Teachers of memoir writing offer some common techniques to counter this particular struggle. One is to change the names of the characters, and the other is to create a composite character (a character made up of traits from multiple people). These techniques are useful when one is writing about one’s high school bully, best friend, or even a lover (sometimes), but one cannot often disguise one’s parents, family members, or children this way. They will recognize their own cellulite or odd moles, regardless of the fake mustache applied to the lip of their character.

I have been sitting on a piece of memoir about my promiscuous youth for almost five years. It is, in my humble and usually self-deprecating opinion, the best thing I’ve ever written. I am proud of it. However, at the heart of this story lies a family secret — a secret that is not mine to share, despite how it affects me, my life, and my relationships. I have changed the names of the characters. I have chopped and edited important scenes. I have attempted to convince myself to submit it as fiction, but I can’t.

My life (and as a result, my memoir) revolves around my desperate lifelong search for love as a sort of adhesive to fill in and hold together parts of myself that were long ago shattered, broken, or left incomplete.

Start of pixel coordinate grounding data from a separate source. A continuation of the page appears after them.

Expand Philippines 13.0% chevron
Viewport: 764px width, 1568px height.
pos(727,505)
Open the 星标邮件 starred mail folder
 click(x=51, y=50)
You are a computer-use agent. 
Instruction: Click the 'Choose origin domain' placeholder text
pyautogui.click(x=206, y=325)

One might wonder why I bother to write memoir at all. The struggles seem to outweigh the benefits. Why do I put myself or those I love through all of this? Why not just write my story and submit it as fiction? I guess the simple answer is because I truly believe in the power of memoir — specifically, its ability to give others the courage to speak the unspeakable and to allow them to be vulnerable in the face of my vulnerability. Memoir validates my memories and experiences while also validating the memories and experiences of others. All of the anxiety I experience while writing, submitting, reading, and publishing my memoir is temporarily relieved when I receive confirmation of this validation from someone who has read and strongly related to my work. There is an instant intimacy created through our related experiences. And is it not intimacy that I ultimately crave?

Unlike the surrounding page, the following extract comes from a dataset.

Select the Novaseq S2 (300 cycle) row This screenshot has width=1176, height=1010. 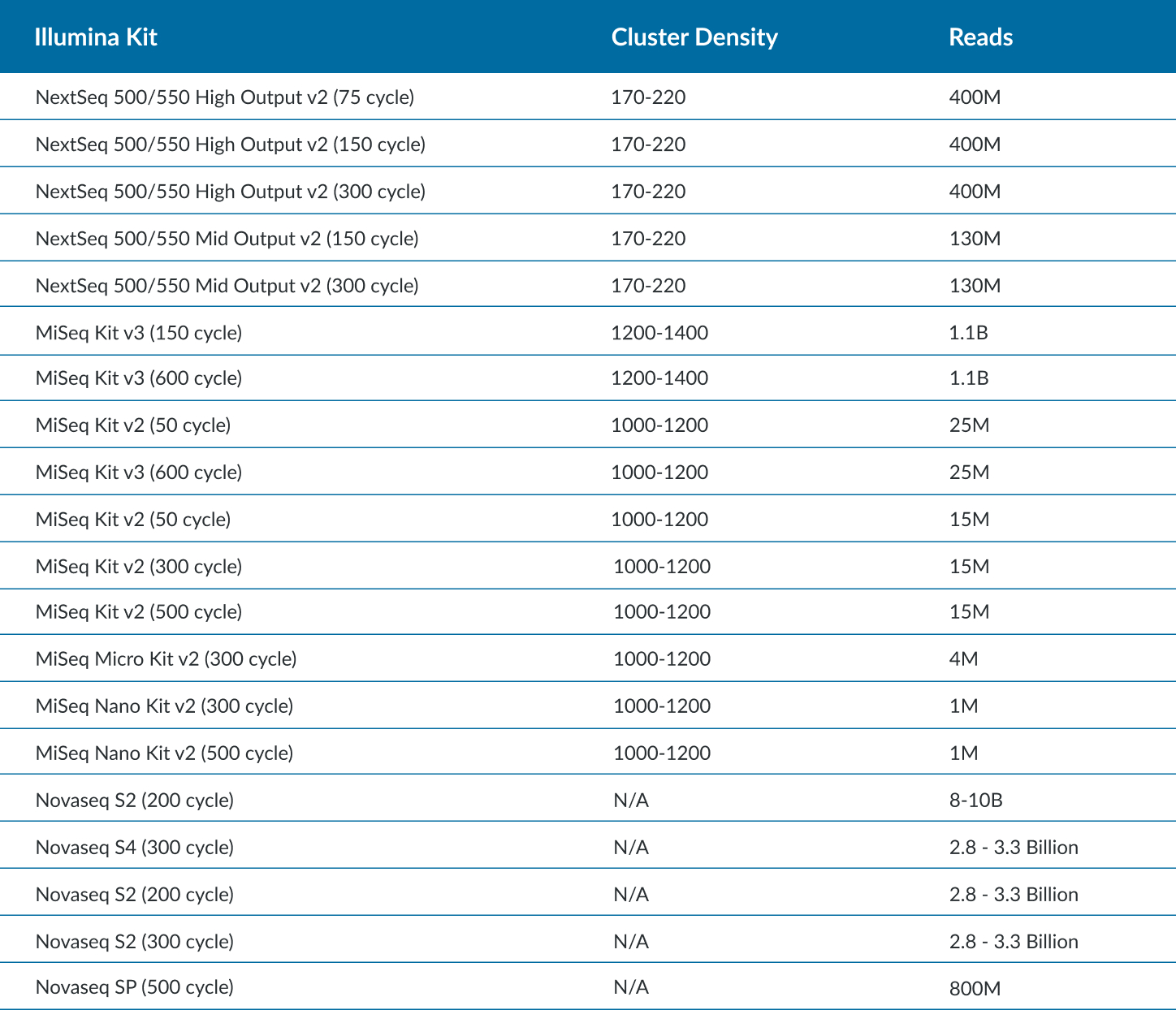[135, 942]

I have been sitting on a piece of memoir about my promiscuous youth for almost five years. It is, in my humble and usually self-deprecating opinion, the best thing I’ve ever written. I am proud of it. However, at the heart of this story lies a family secret — a secret that is not mine to share.

My first public reading of memoir was in a packed coffee shop filled with my graduate school professors, my fellow students, a few of my friends, and my oldest son. My voice shook through the entire first page; I couldn’t look up from the overly-familiar-from-revision words on the page. The audience laughed, gasped, and “awwww-ed” in all of the right places. And despite my certainty that I would have a heart attack in the middle of this written reenactment of my rape and suicide attempt, I didn’t. After stepping down from the stage to the supportive applause of the familiar crowd, a handsome middle-aged woman in a broom skirt and an oversized knit sweater approached me. She had tears in her kind eyes. “You are incredibly brave,” she said as she embraced me in a surprisingly strong, sandalwood-scented hug. “I experienced something very similar in my teens and I found your story inspiring. Thank you for sharing it with me.” She said all of this as if we were the only two people in the room, and for a moment, it felt like we were.

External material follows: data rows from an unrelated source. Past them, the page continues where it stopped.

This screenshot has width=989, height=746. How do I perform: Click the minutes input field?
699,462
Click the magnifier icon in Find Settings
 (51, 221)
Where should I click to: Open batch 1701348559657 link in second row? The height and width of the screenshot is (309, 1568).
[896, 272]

I have had other moments like this after I have publically read or posted my work. Some express their shared experiences to me in a private message on Facebook, some approach me personally (shy and refreshingly sincere), some confess to me in drunken interactions at the bar. But regardless of how they do it, I feel a powerful sense of validation from this solidarity and shared vulnerability. They see me and I see them, fully and completely — my flawed fellow humans, naked and unapologetic.